On our final day in Hong Kong, we woke up really early and made our way to the largest Giant Buddha statue in the world. We took the Hong Kong metro to meet cable cars that would take us to the remote monastery way in the mountains where the statue is located. Now being a veteran foreign metro passenger, the Hong Kong metro system was the easiest and most efficient rail line I’ve seen. We easily found the right stops, which were all right on time. We reached the cable cars – and decided to take a “crystal cabin” to the top. The crystal cabins have a glass floor so we could see through the bottom the entire trip up. The cable cars were about a 30 minute trip, the entire trip was absolutely beautiful. As we got closer and closer to the statue we finally began to realize how huge it really is! We hiked up to the statue, up all 250 steps. The Buddha statue is placed in the Lotus posture, with six smaller female god statues around him paying their respects. It is roughly the size of the Statue of Liberty. Nestled in the mountains, we were standing in clouds – it was one of the most beautiful sites I’ve ever seen. The Giant Buddha was such an awesome way to end our trip in Hong Kong. We then made our way back to the ship terminal – which was connected to a giant mall. I also learned that Hong Kong is basically just one big shopping mall, with every store somehow connected with another. It was definitely convenient to be docked so close to great restaurants and free internet access. Hong Kong was an amazing city that I think I definitely want to go back and visit. I loved the way the city was laid out, how efficient everything and everyone seemed to be and how content the people seemed with their lives. It was a big city feel without the big city stress that I think sometimes inhabits the fast paced world.

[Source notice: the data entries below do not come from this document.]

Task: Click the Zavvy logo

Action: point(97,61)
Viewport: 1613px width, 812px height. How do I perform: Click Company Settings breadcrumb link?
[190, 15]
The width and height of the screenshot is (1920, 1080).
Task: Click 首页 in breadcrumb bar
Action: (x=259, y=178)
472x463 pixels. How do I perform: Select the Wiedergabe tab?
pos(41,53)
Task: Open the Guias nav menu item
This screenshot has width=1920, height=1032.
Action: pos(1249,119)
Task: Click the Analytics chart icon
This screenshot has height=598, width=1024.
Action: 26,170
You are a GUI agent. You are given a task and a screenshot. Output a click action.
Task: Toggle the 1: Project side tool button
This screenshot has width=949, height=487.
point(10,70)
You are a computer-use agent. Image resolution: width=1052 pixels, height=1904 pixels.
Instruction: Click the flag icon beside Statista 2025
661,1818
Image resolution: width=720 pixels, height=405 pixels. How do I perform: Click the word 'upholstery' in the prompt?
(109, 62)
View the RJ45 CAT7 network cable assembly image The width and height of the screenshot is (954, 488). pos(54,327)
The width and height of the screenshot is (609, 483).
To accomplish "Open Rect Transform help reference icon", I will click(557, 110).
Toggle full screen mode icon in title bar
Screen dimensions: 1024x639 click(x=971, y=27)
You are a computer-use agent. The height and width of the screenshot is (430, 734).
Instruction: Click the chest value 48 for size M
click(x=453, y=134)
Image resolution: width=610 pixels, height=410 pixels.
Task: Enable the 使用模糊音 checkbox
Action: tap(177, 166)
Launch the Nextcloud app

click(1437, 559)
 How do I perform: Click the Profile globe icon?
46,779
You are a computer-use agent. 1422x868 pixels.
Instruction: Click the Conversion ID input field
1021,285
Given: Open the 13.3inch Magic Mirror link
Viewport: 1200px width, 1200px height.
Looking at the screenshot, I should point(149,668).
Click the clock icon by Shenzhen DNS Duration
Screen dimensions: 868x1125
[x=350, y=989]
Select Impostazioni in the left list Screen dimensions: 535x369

My experience in China and in Hong Kong was very different from that of Japan. I quickly learned how different these two nations are. I will never again lump “Asia” together as one homogenous place. The people were different; their attitudes, etiquette and social norms were so dissimilar it amazed me. We have an assignment for Global Studies where we have to identify three adjectives that define each nation by the end of our time there. Right away my first one was: crowded. The mass amount of people around all the time overwhelmed me; truly I am just not used to it. I did love my time in China though and appreciated visiting such an important nation in the world. I can better understand our cultural differences and realize their impact on our relations. Visiting the Great Wall will be a highlight of my life, but so will all the other things I saw – each one adding to my overall experience.